→ YOUR TASK
Which of the rows below contain the word "Tasavvufi"? Find each one and copy it in full.

→ LISTED ENTRIES
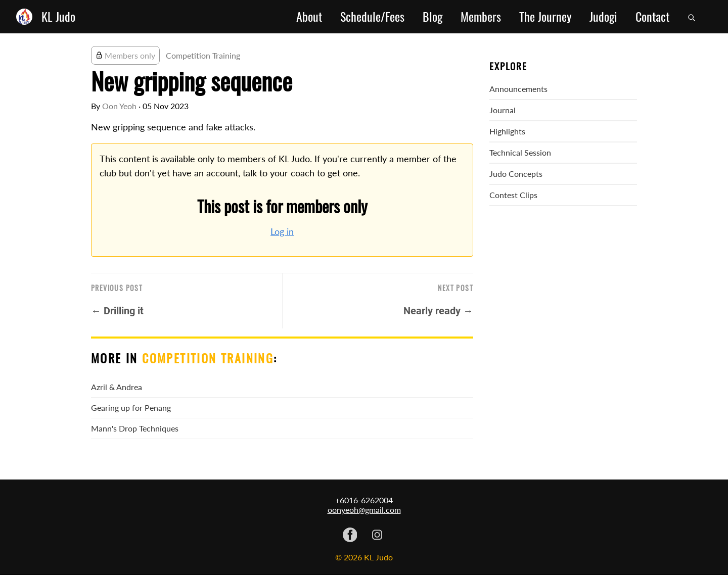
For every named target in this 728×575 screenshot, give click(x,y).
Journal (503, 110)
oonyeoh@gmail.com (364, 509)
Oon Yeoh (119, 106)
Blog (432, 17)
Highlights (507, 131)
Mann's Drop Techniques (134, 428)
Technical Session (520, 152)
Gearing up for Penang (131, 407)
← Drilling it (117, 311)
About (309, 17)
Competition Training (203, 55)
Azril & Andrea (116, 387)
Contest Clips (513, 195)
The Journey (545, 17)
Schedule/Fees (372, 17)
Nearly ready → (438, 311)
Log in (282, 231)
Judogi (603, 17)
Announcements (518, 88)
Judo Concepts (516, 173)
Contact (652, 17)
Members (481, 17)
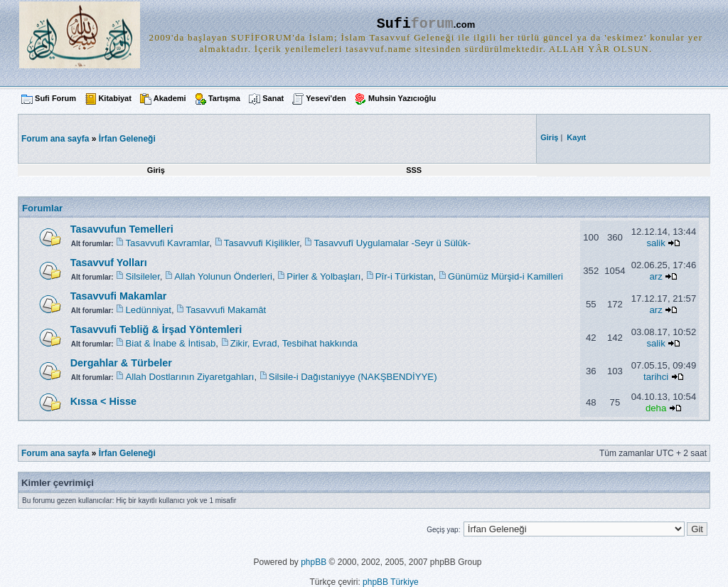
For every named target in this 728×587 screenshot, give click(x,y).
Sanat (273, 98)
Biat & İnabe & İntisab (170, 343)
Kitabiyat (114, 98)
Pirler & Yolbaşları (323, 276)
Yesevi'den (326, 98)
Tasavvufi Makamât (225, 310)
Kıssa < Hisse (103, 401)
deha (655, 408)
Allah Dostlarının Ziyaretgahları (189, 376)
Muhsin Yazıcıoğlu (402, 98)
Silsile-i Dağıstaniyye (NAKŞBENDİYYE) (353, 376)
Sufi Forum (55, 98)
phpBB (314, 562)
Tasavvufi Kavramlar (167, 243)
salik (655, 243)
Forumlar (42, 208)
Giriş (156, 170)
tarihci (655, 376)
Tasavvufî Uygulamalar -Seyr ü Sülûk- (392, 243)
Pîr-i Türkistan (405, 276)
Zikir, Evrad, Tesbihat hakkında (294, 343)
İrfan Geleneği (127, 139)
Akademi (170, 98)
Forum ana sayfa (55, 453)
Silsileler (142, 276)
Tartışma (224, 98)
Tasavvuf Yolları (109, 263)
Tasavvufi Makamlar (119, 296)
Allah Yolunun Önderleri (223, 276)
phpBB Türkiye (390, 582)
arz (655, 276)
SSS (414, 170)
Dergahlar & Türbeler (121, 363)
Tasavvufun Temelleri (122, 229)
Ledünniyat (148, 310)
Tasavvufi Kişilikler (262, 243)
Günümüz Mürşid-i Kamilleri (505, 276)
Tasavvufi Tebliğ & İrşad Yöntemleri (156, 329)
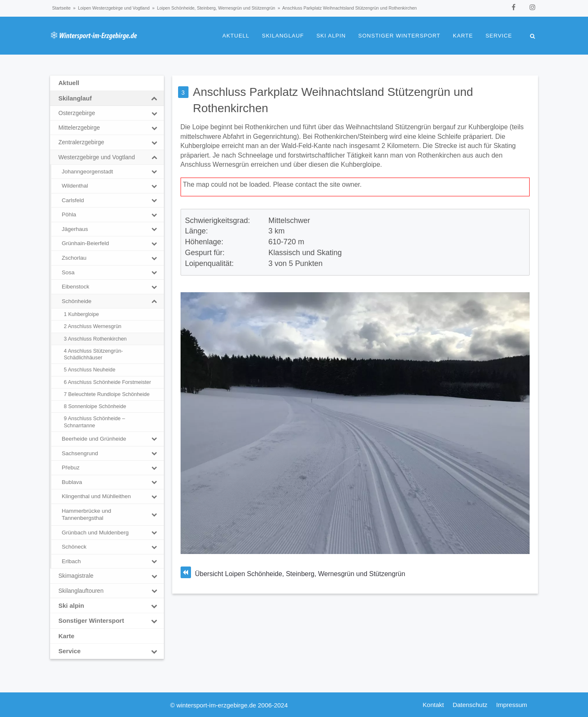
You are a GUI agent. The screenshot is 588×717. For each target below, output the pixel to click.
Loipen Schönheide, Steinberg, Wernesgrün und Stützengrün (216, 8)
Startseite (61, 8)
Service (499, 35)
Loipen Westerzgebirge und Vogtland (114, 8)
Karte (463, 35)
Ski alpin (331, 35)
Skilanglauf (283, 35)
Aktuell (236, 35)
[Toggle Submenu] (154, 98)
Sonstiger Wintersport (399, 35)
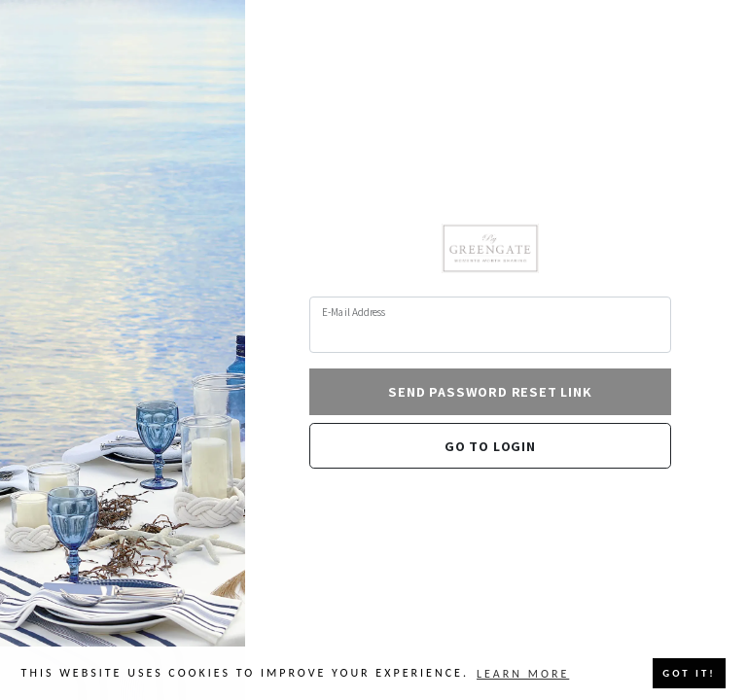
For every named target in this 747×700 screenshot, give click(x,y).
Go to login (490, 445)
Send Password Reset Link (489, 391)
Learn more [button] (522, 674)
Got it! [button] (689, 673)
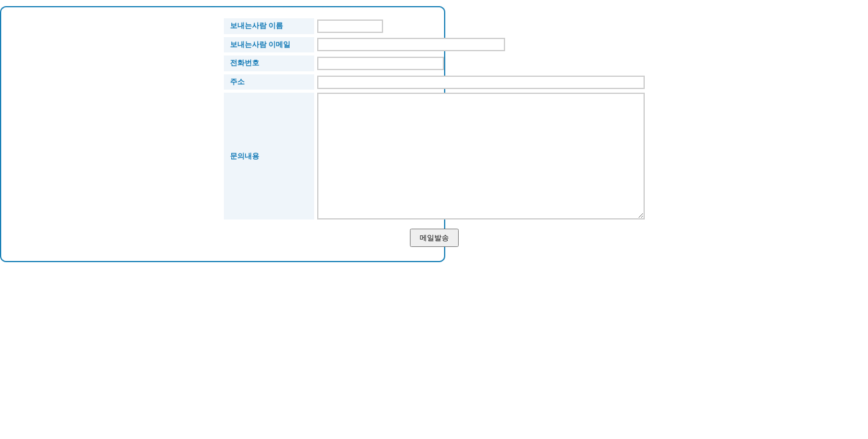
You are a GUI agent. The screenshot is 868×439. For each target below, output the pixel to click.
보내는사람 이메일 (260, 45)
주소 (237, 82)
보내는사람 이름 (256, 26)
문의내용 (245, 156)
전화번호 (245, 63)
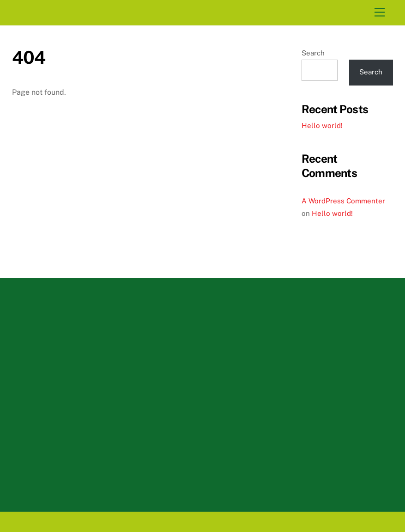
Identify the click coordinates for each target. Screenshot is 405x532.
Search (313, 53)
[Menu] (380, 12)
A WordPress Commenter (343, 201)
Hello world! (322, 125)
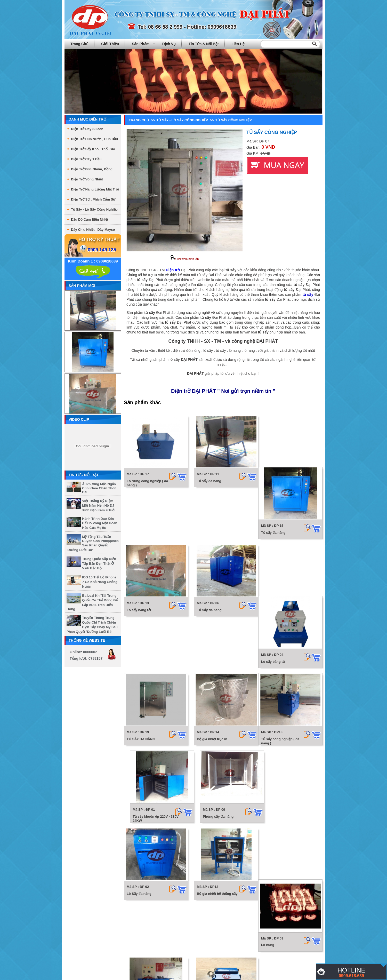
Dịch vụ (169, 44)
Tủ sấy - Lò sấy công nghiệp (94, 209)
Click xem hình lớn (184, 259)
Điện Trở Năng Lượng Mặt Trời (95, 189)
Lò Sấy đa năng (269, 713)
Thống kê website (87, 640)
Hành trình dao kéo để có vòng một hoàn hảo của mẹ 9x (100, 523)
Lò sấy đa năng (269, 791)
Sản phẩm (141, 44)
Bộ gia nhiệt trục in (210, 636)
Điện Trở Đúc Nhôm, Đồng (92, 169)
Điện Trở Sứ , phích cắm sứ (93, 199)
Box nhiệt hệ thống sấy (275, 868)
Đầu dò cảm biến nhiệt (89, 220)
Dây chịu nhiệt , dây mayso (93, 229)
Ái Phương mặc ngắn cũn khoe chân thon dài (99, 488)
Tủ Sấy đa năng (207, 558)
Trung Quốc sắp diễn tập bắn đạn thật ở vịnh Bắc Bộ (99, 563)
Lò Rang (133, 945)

==

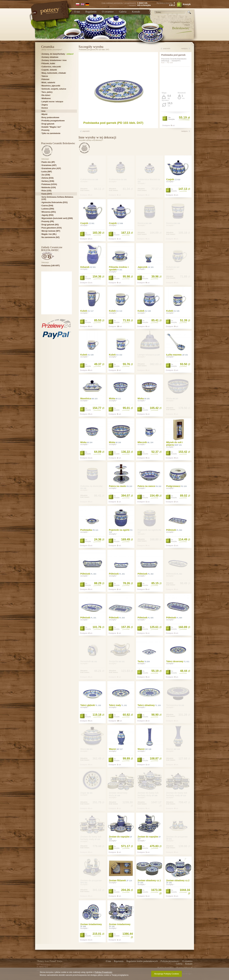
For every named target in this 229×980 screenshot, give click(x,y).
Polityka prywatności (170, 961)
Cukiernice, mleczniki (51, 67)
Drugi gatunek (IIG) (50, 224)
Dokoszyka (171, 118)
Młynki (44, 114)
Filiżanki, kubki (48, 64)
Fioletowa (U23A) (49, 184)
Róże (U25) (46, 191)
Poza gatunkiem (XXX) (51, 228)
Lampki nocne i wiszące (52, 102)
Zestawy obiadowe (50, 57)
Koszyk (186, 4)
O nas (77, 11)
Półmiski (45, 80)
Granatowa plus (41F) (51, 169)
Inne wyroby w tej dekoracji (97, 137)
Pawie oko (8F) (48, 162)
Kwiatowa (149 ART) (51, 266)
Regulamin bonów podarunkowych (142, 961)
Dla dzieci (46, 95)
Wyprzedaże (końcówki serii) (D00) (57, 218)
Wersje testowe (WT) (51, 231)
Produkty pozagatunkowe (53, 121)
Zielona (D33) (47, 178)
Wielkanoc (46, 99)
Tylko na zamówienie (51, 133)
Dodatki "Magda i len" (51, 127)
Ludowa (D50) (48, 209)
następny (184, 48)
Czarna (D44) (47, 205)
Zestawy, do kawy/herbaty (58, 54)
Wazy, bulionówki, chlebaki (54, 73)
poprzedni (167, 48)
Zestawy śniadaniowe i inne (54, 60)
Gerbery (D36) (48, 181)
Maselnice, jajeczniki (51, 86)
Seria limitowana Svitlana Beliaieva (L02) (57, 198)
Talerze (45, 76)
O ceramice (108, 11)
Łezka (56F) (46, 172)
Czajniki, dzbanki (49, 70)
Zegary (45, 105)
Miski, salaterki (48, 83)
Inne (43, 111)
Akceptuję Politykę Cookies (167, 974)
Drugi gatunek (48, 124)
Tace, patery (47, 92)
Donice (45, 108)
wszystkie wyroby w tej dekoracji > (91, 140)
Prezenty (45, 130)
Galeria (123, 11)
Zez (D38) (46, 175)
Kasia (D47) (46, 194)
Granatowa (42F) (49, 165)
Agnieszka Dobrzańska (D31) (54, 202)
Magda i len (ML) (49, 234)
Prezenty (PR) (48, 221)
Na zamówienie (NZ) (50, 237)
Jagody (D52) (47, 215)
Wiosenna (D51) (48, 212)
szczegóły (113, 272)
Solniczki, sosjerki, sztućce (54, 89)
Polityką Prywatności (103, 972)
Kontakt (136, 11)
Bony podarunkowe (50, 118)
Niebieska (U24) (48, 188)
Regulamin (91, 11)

→ THE RESPONSE
Tasavvufi Makamât (225, 310)
Tasavvufi Kavramlar (167, 243)
Tasavvufi Makamlar (119, 296)
Tasavvufi Kişilikler (262, 243)
Tasavvufi Tebliğ & İrşad Yöntemleri (156, 329)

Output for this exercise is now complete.